Giving handouts and giving a hand up still put people in a kind of unequal relationship. The one who gives the handout or the one who gives the hand up still comes across as the superior one, the expert, the foreign aid person, and the fixer. In these cases, it is obvious who are considered the vulnerable, poor, and weak ones and who are the smart, wealthy, and strong ones.

Based on my experience, I would conclude that most missionaries conduct themselves as the experts, the fixers, and the solution jumpers in their host-countries. Most missionaries don’t seem to need much from those they live among; they tend to find solutions and meet their needs elsewhere (other missionaries, their organizations, professional services, hired-hands, etc.)
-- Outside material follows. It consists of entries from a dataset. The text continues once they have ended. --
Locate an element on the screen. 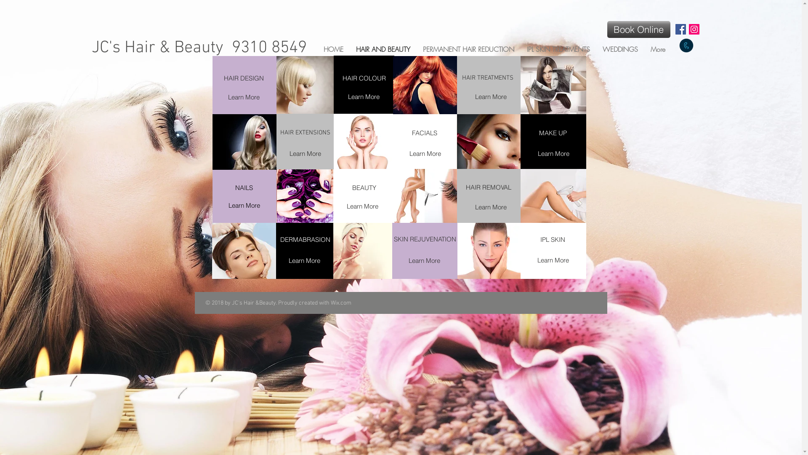 The image size is (808, 455). 'PERMANENT HAIR REDUCTION' is located at coordinates (468, 48).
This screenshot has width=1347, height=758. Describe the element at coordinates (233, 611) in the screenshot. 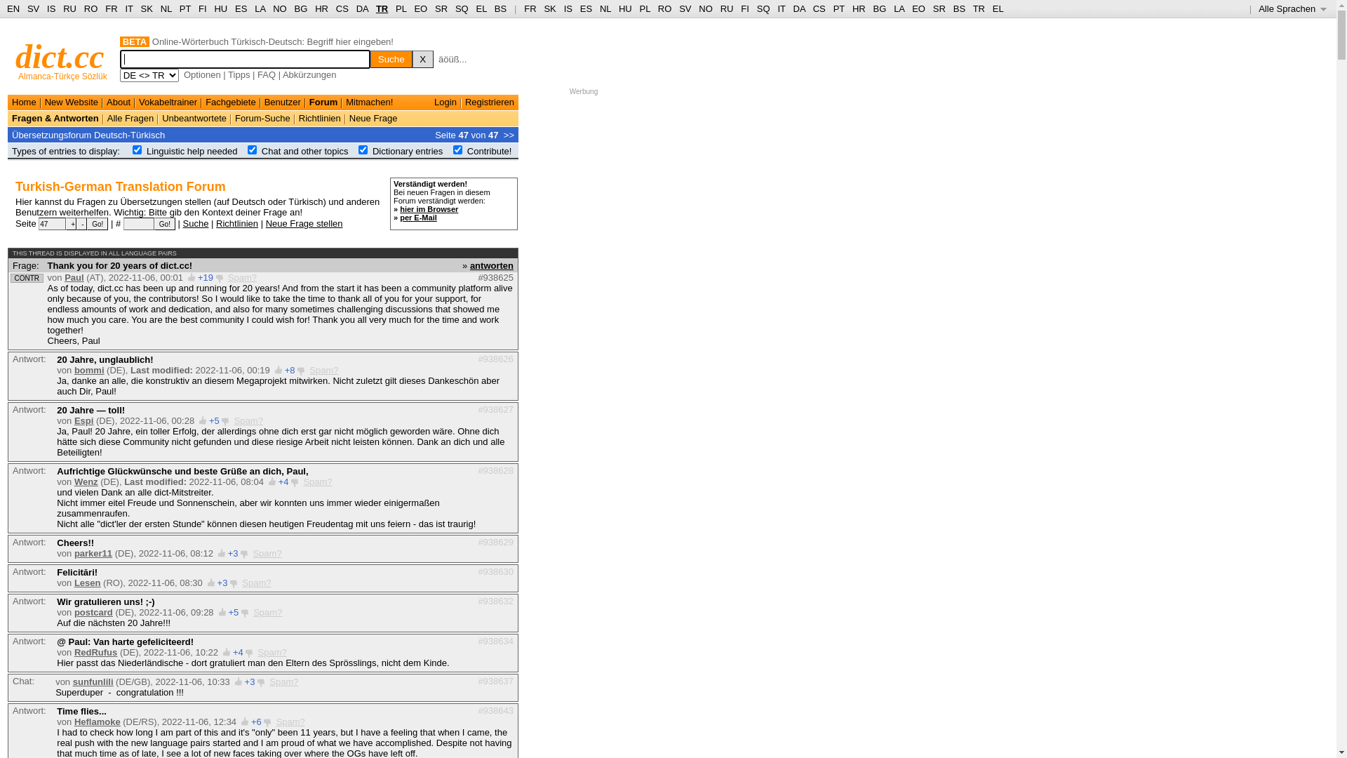

I see `'+5'` at that location.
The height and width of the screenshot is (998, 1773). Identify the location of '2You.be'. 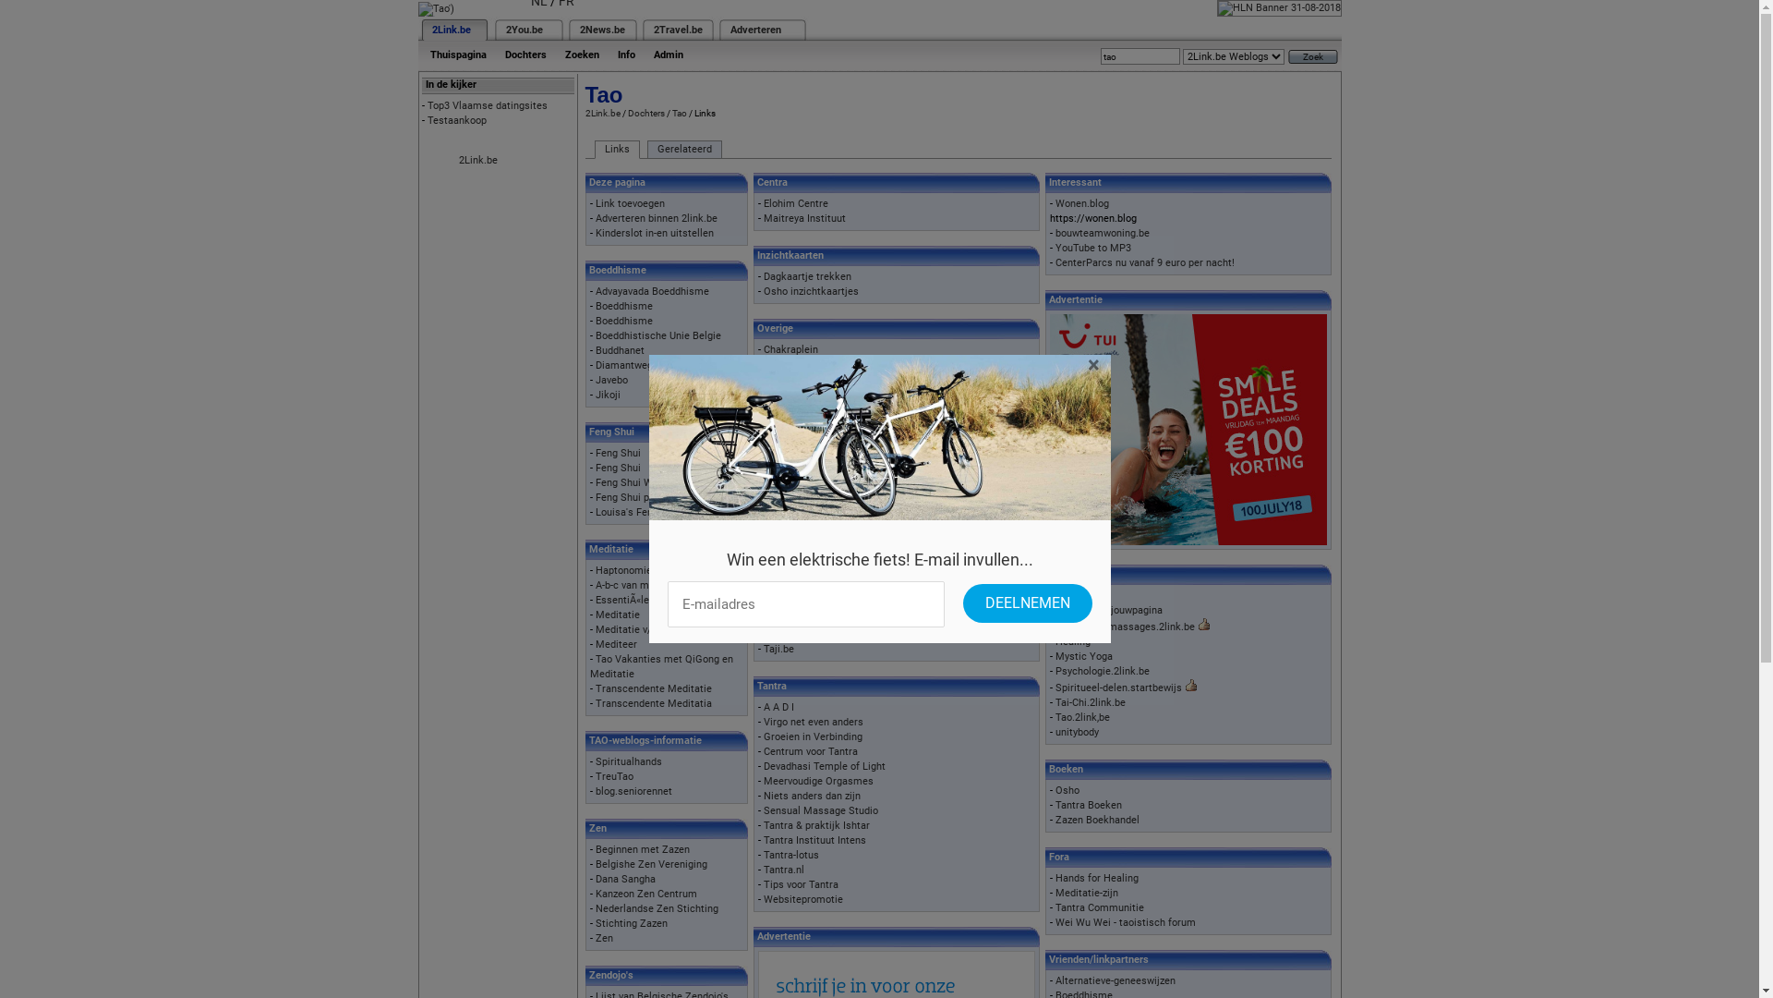
(523, 30).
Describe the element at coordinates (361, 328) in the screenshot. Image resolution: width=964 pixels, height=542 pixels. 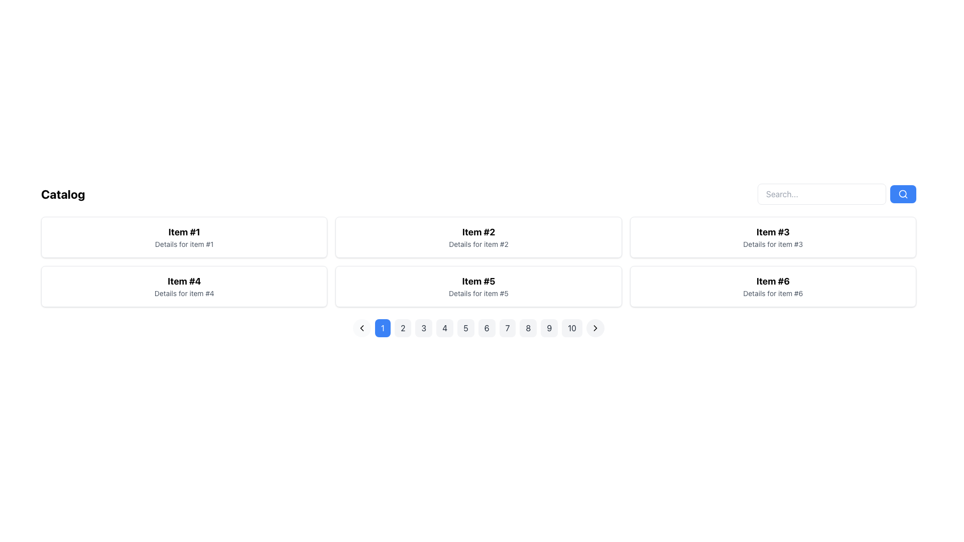
I see `the leftmost pagination button with an embedded icon located at the bottom center of the interface` at that location.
But I wonder if there is room for, and a need for, a hand-across approach to missions. In this case, the cross-cultural worker and the local people view each other as mutual friends and as people who truly need each other. No one seems on top or more superior or less needful of the others. In this respect, the cross-cultural servant would need to avoid being the money bags or the powerhouse, but rather bring their one or two slices of bread to the loaf, so to speak. They would contribute, but not over contribute or outshine those around them. They would gift and share, but it would be less of a transactional culture (exchange based on money) and more about sharing  ideas, labor, and friendship, and fanning into flame that which is already there.  

There are several distinct benefits to sharing the gospel and making disciples from this context, posture, and approach:

  • Authenticity is a product of mutual servanthood, sharing, and true interdependence. Authenticity is really difficult to come by when money and the perception of power come into the relationship.
  • Others say, “I can do this!”
  • Sharing is NOT reduced to the monetary, financial transactions, and professionalism, but rather allows for voluntary gifting of shared work, time, ideas, relationships, and resources as a lifestyle.
  • The cross-cultural Christian worker will have to rely on their gifts of creativity, of building relationships, listening, and of being present, which is quite persuasive in making disciples. 
  • It protects against passing on a worldview of consumerism and materialism.
  • It creates a relational and communal atmosphere of sharing evident in the gospels and in the book of Acts.

My aim is not to criticize handouts and a hand up, but rather to invite dialogue and a bit of dreaming about an approach to missions that is under highlighted, a hand across . . . where monetary transactions are not dominant, but where being needed by others and needing others are more on an equal plane.

No one seems to be teaching Westerners how to do missions from this degree of vulnerability…to have to trust in those around them on a regular basis.

A hand-across approach allows the gospel, church, and the Kingdom of God to spring up from the culture and the natural resources of the people. In this manner, local resources are maximized and forms contextualized.